7) Santa video segment #3 - 5 minutes
Check back with Santa on the video. He should be getting closer now!

8) Make Christmas Tree ornaments - 15 minutes
Tell everyone, "Maybe if we decorate the Christmas tree, Santa will be able to find us easier. Let's make some Christmas tree ornaments!" There are a lot of simple Christmas crafts you can make. If you have a large party with a lot of young kids, you'll want to keep the craft very simple. Before our party starts, we set up craft tables with all of the necessary materials all ready to go. Then, when it is time to make the ornaments, we pull out the tables and have all of the students take a seat.

Sticking with the snowman theme, a snowman ornament is very easy to make. You'll need white and black construction paper, glue sticks, a hole punch, stickers and/or crayons, and twist ties. You can also take an extra step and prepare some small scarves made of yarn ^_^. Since we usually have large parties, we like to keep it as simple as possible by doing all of the cutting beforehand. But if you have a smaller party and a little more time, you can let the students do the cutting and hole-punching.

a) Before the party, for each student, cut one large circle and one medium circle from white construction paper, and cut a top hat from the black construction paper. (If you like, you can cut out some small carrot noses from orange construction paper.) If you'd like the snowman to have three circles, cut out one more small white circle for each student. Be sure to cut out plenty of extras. Make several demonstration snowman crafts to use as examples.

b) Set up craft areas for all of the students. Put all of the materials in the center of the table. Show the students your example snowman and then let them make their own! You can provide basic instructions ("Everybody take two white circles. Glue them together,” etc.). Or, you can let students figure it out on their own. It's so simple it doesn't need much instruction. If possible, have a teacher or parent at each table to help out the youngest students. (Alternatively, you can just have paper and scissors at each table and let the kids cut out their own circles and hats. Supervise closely ^_^). Be sure to circulate and talk with the students about their snowman crafts.
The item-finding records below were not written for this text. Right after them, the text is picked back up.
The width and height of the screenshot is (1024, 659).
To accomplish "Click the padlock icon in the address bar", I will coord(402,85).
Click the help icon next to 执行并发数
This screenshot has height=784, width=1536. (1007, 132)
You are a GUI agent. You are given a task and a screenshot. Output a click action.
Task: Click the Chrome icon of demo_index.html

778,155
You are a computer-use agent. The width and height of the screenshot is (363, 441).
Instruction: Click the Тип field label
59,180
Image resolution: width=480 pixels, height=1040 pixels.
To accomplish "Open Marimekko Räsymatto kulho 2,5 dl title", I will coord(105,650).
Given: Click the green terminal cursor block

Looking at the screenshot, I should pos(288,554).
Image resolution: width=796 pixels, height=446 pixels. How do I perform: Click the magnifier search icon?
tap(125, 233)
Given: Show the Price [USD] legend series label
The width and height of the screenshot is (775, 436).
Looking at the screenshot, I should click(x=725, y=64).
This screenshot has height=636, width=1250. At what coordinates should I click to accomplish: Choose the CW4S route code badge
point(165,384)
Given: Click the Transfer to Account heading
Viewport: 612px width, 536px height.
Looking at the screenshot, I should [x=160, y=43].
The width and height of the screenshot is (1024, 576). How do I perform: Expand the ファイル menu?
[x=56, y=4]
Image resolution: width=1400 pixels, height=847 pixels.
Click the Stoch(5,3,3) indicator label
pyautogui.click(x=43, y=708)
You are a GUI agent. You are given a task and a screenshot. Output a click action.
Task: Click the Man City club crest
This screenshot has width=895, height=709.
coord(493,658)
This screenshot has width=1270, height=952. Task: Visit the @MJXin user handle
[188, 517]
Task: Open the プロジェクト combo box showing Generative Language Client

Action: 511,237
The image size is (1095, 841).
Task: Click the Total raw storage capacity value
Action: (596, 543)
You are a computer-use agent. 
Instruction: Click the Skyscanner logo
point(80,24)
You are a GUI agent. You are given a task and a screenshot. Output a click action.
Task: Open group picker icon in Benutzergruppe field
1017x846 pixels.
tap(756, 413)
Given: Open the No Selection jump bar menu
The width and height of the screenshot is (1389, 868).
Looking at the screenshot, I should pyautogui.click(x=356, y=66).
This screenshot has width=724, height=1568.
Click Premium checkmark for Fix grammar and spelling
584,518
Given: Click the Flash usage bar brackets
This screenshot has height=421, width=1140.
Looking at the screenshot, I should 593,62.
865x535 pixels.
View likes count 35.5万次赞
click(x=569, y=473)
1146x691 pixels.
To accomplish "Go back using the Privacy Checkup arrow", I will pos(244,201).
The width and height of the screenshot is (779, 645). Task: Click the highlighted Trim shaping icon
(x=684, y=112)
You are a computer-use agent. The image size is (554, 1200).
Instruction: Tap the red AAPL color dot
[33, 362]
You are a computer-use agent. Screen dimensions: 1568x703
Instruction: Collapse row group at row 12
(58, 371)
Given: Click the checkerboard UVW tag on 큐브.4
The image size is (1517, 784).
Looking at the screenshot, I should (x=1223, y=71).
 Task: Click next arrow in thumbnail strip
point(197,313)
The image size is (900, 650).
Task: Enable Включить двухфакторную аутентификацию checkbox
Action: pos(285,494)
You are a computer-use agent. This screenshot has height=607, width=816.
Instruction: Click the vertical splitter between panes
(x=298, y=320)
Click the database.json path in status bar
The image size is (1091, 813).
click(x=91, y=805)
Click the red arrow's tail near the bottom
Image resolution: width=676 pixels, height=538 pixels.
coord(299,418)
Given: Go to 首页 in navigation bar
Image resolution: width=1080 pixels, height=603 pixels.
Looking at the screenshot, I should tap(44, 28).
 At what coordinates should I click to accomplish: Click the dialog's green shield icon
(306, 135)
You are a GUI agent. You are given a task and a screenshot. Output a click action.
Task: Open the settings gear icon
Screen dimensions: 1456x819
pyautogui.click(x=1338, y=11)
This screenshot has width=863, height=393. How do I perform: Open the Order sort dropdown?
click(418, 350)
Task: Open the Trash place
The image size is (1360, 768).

c) Students simply lay the medium circle so that it overlaps with the large circle a little, and then glue them together. Next, glue the hat on top.

d) Students use stickers and or crayons to make a face, buttons, a scarf, and whatever they like on the snowman.

e) If you would like to hang these crafts on the Christmas tree, use a hole-punch to make a hole on the top of the snowman's hat, and then run a twist tie through the hole. Make sure students write their names on their crafts!

f) Hang the decorations on a Christmas tree. At our parties we usually have an artificial Christmas tree we all decorate together. If you don't have a Christmas tree, you can make a simple paper tree with green paper and tape it to the wall.

9) Santa video segment #4 - 5 minutes
After you've decorated the tree, check in to see where Santa is. This time Santa should be approaching the party, coming right up to the door outside the building. "Look! Santa is almost here!"

10) Song - 5 minutes
Tell the students, "I think he's here! Is he here? Where is Santa?" Start the music for "Santa, Where Are You?" from Super Simple Songs - Christmas and sing together. At the end of the song when everyone sings "Santa!” Santa Claus can enter the room! It's a really great way for Santa to make his entrance.

11) SANTA! - 20 minutes
Have an area prepared for Santa to sit and give presents to each of the students. If you have a large party, you'll want to split the party into two groups. One group gets presents from Santa while the other group plays a game or sings songs in another part of the room. Then switch. This will keep students from getting restless as they wait for their turn to meet Santa. Be sure to have your camera ready to get pictures of each of the students with Santa!

12) Song and Goodbyes - 5 minutes
After Santa has left, thank everyone for coming, wish everyone a Merry Christmas, and sing a goodbye song. We recommend "Goodbye, Snowman." Remind students to get their crafts from the Christmas tree.